### Available data:

────────────────────

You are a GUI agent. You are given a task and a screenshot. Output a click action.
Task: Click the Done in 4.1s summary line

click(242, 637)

────────────────────

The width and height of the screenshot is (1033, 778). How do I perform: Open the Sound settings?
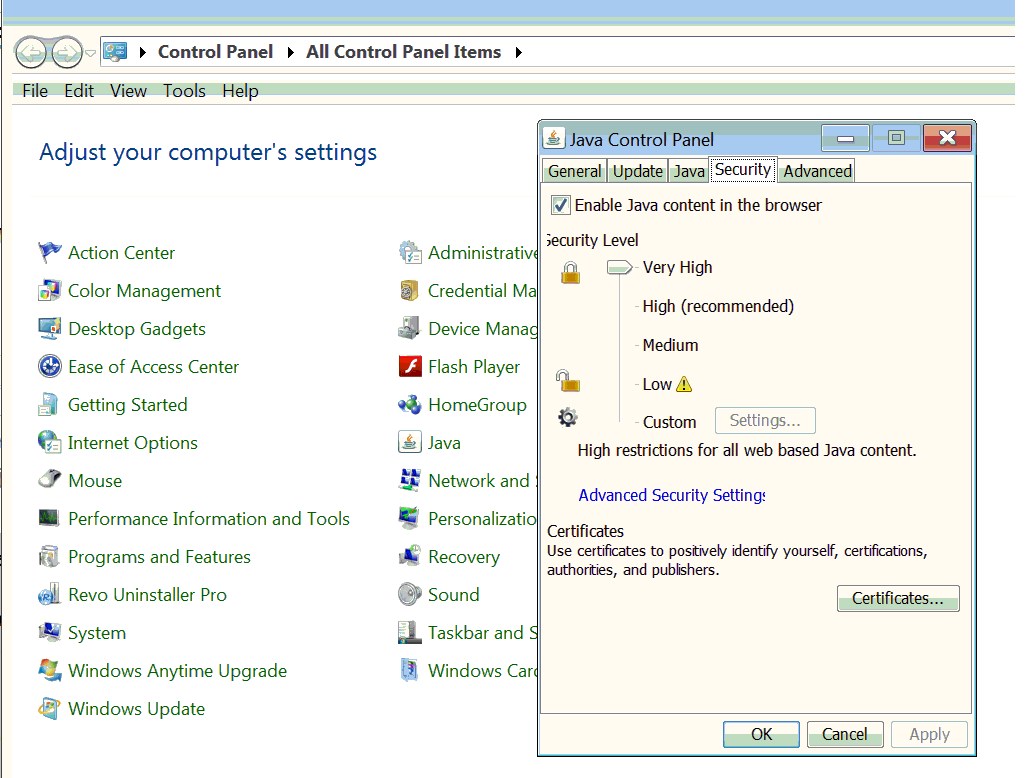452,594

────────────────────

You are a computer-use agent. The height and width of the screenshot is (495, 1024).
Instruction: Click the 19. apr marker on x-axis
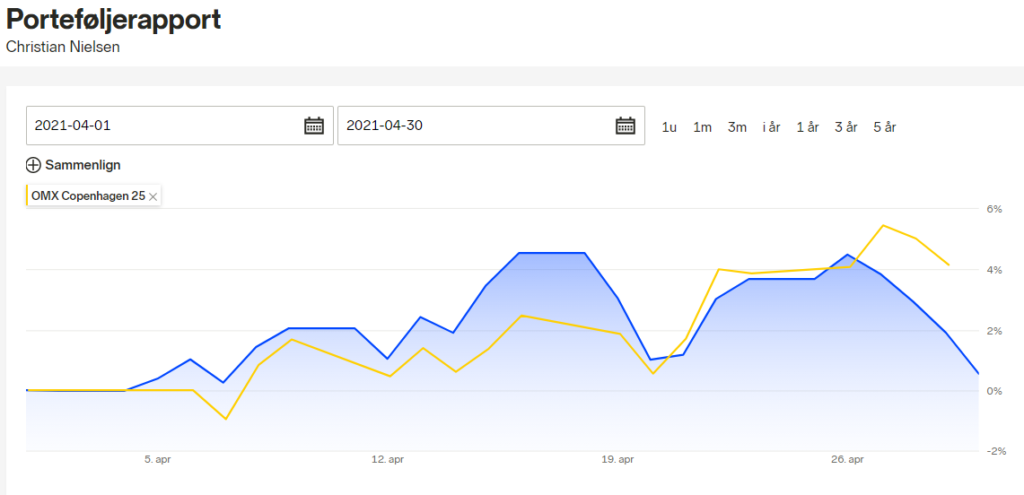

────────────────────

### Given task:
Set down verbatim the span of lines from the one containing "You are a GUI" through the one containing "click(242, 637)", both endpoints included.

### Exercise result:
You are a GUI agent. You are given a task and a screenshot. Output a click action.
Task: Click the Done in 4.1s summary line

click(242, 637)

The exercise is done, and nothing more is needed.